A United Nations team said Sunday that 291 patients were left at Gaza’s largest hospital after Israeli troops had others evacuate.

Those left included 32 babies in extremely critical condition, trauma patients with severely infected wounds and others with spinal injuries who are unable to move.

The team was able to tour Shifa Hospital for an hour after about 2,500 displaced people, mobile patients and medical staff left the sprawling compound Saturday morning, said the World Health Organization, which led the mission.

“Patients and health staff with whom they spoke were terrified for their safety and health, and pleaded for evacuation,” the agency said, describing Shifa as a death zone. It said more teams will attempt to reach Shifa in coming days to try to evacuate the patients to southern Gaza, where hospitals are also overwhelmed.

Israeli troops are staying in the hospital. Israel’s military has been searching Gaza City’s Shifa Hospital for a Hamas command center that it alleges is located under the facility — a claim.

Also in northern Gaza, dozens of people were killed in the urban Jabaliya refugee camp when what witnesses described as an Israeli airstrike hit a crowded U.N. shelter in the main combat zone. It caused massive destruction in the camp’s Fakhoura school, said wounded survivors Ahmed Radwan and Yassin Sharif.

“The scenes were horrifying. Corpses of women and children were on the ground. Others were screaming for help,” Radwan said by phone. AP photos from a local hospital showed more than 20 bodies wrapped in bloodstained sheets.

“Receiving horrifying images & footage of scores of people killed and injured in another UNRWA school sheltering thousands of displaced,” Philippe Lazzarini, the commissioner general of the U.N. agency for Palestinian refugees, or UNRWA, said on X, formerly Twitter.

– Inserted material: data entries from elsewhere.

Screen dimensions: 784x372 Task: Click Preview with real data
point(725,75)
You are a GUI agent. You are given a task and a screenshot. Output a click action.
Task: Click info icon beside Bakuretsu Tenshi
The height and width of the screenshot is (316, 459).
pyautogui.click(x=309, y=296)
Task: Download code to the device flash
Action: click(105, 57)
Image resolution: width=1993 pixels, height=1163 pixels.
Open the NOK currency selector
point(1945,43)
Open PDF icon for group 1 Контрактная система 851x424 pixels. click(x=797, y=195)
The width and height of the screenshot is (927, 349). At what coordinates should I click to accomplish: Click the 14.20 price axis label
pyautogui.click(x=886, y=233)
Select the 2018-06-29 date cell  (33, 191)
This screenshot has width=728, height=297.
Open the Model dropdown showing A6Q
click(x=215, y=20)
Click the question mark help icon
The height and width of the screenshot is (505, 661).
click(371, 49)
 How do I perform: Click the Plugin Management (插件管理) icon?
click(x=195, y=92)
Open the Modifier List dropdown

In southern Gaza, an Israeli airstrike hit a residential building on the outskirts of the town of Khan Younis, killing at least 26 Palestinians, according to a doctor at the hospital where the bodies were taken.

Twenty-five of Gaza’s hospitals aren’t functioning due to a lack of fuel, damage and other problems, and the other 11 are only partially operational, according to the World Health Organization.

Israel has said hospitals in northern Gaza were a key target of its ground offensive, claiming they were used as militant command centers and weapons depots, which both Hamas and medical staff deny.